Investigation of Novel Spectroscopic Features in the Near Ultraviolet Region Arising from Non-Aromatic Amino Acids in Peptides and Proteins

Abstract

Absorption in the UV region has been dominated by aromatic amino acids in peptides and proteins due to the presence of a conjugated structure in their side chains. However, L-Lysine monohydrochloride displayed new near ultraviolet (270 nm) absorption spectra at high concentrations (0.5 M) in aqueous medium [1]. Similar spectral signatures have been reported for lysine rich proteins such as Human Serum Albumin [2]. The origin of these novel and intriguing spectral features in proteins can only be revealed in the absence of any aromatic moiety.We present here the experimental investigations on absorption spectra of amine containing non-aromatic compounds, lysine containing short peptides in aqueous medium and a lysine rich protein (Alpha3C) which lacks aromatic amino acids in order to elucidate the role of the NH2 moiety behind these spectral properties.We carried out excited state TDDFT electronic structure calculations on lysine residues sampled from classical atomistic molecular dynamics simulations of Alpha3C (PDB Code: 2LXY).

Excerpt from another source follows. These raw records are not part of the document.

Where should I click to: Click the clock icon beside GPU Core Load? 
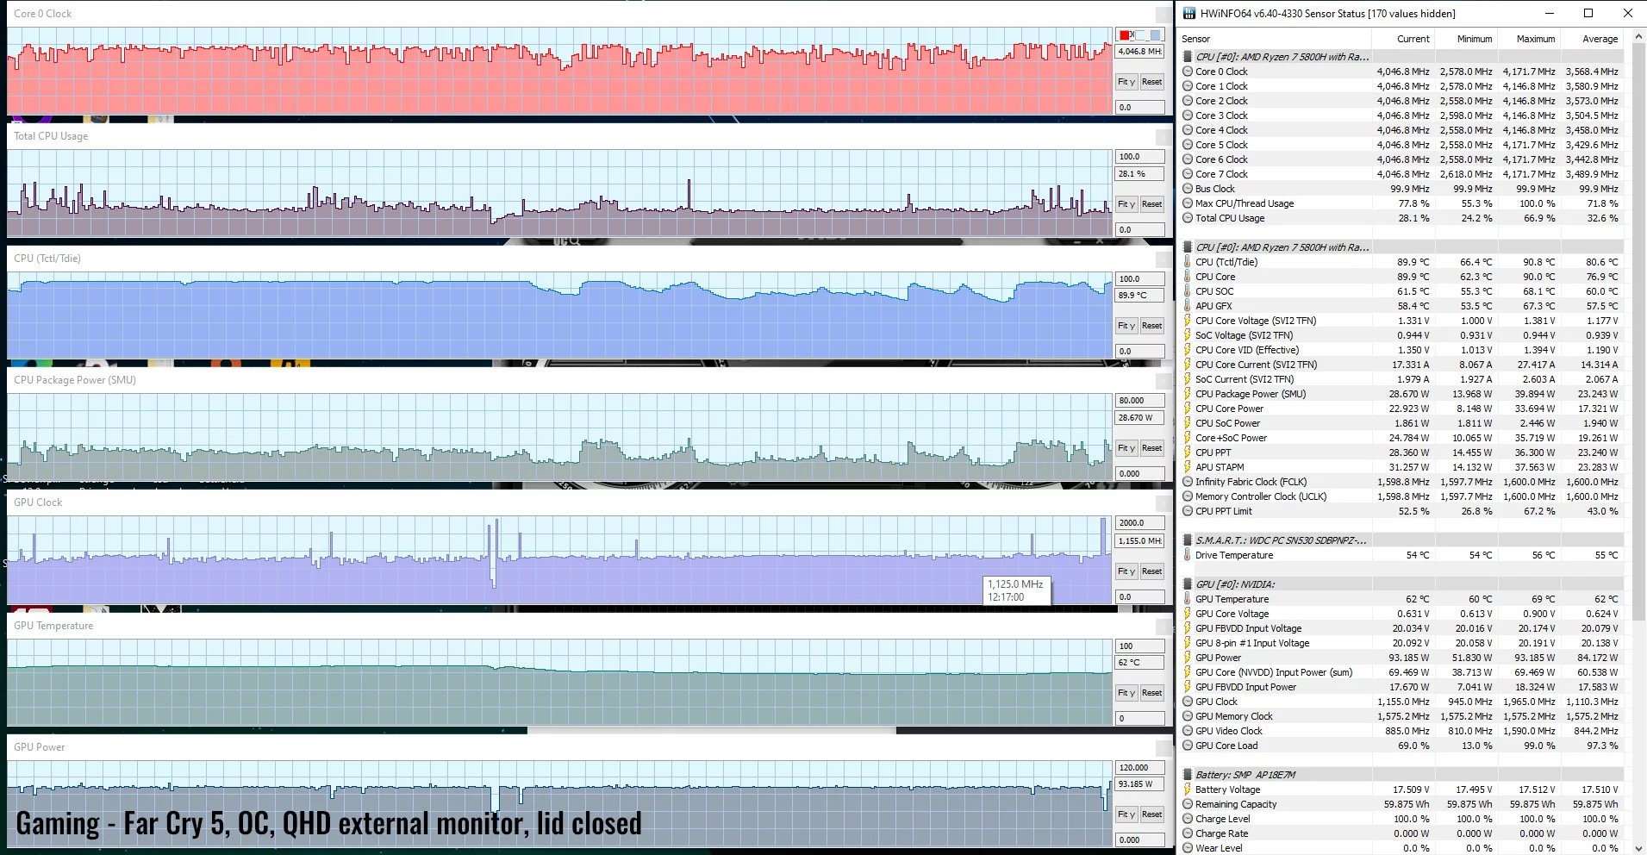coord(1188,746)
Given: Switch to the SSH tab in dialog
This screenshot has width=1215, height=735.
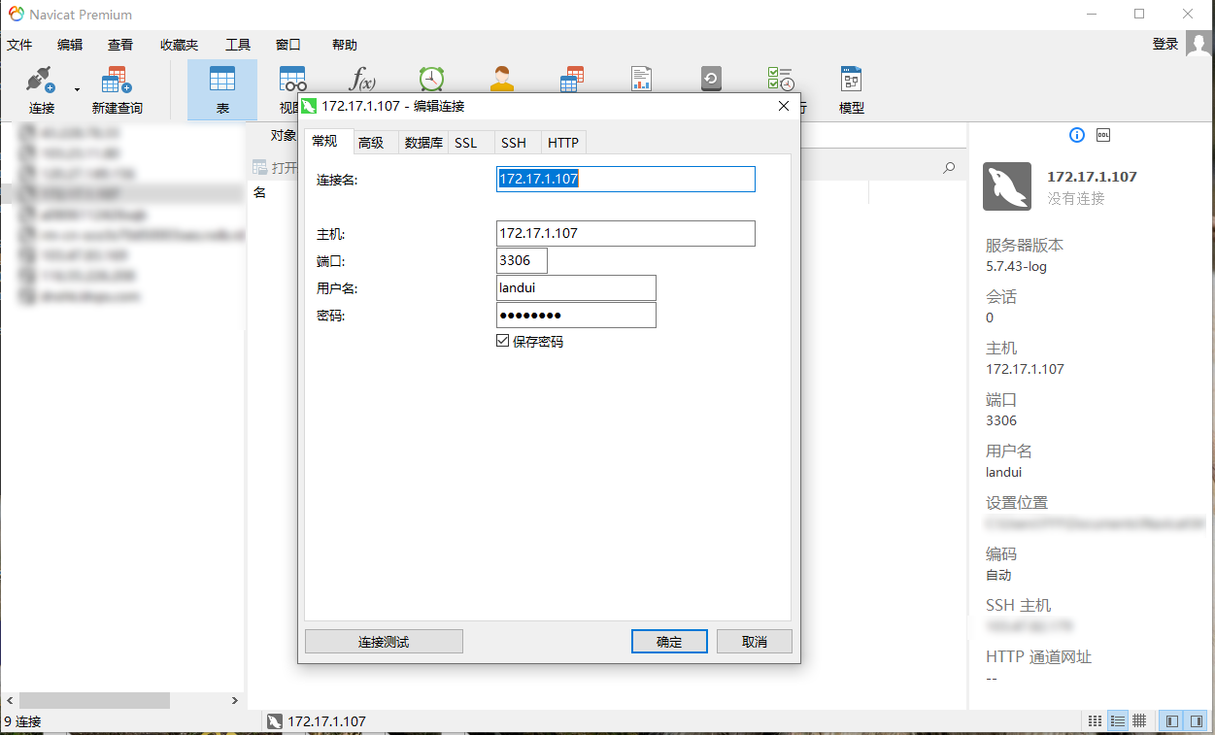Looking at the screenshot, I should pos(514,143).
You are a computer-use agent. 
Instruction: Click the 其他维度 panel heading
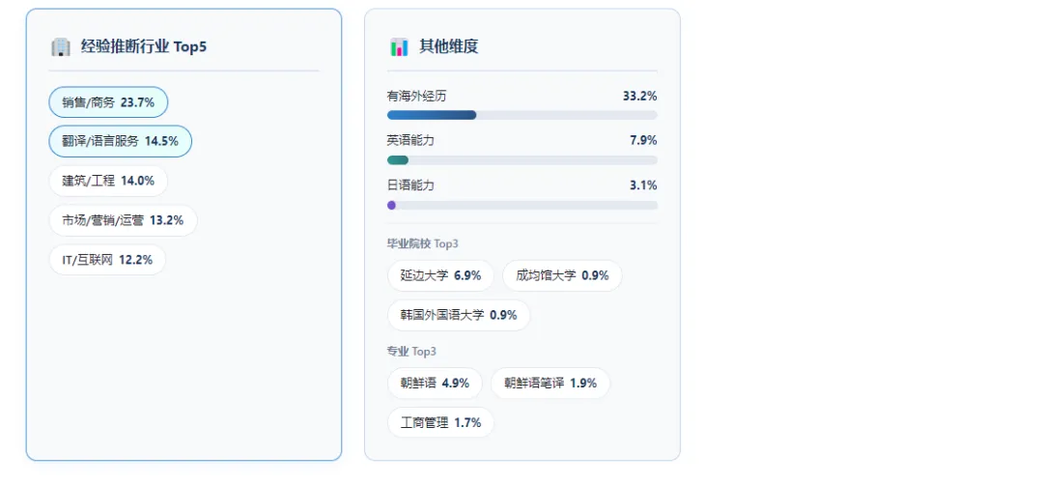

The calculated UV-VIS spectra of lysine residues from Alpha3C indicate absorption features above 250 nm in agreement with experiments. The unique spectral signatures of lysine residues are shown to arise from charge transfer and pi-pi∗ transitions involving both, the NH3(+) head group and the peptide backbone. The long tail of the experimental absorption spectra above 250 nm is attributed to the sensitivity of the charge transfer and pi-pi∗ transitions to the lysine conformation and environment. Taken together, our joint experimental and theoretical investigation adds a new dimension towards the understanding of UV-VIS absorption in proteins and amino acids.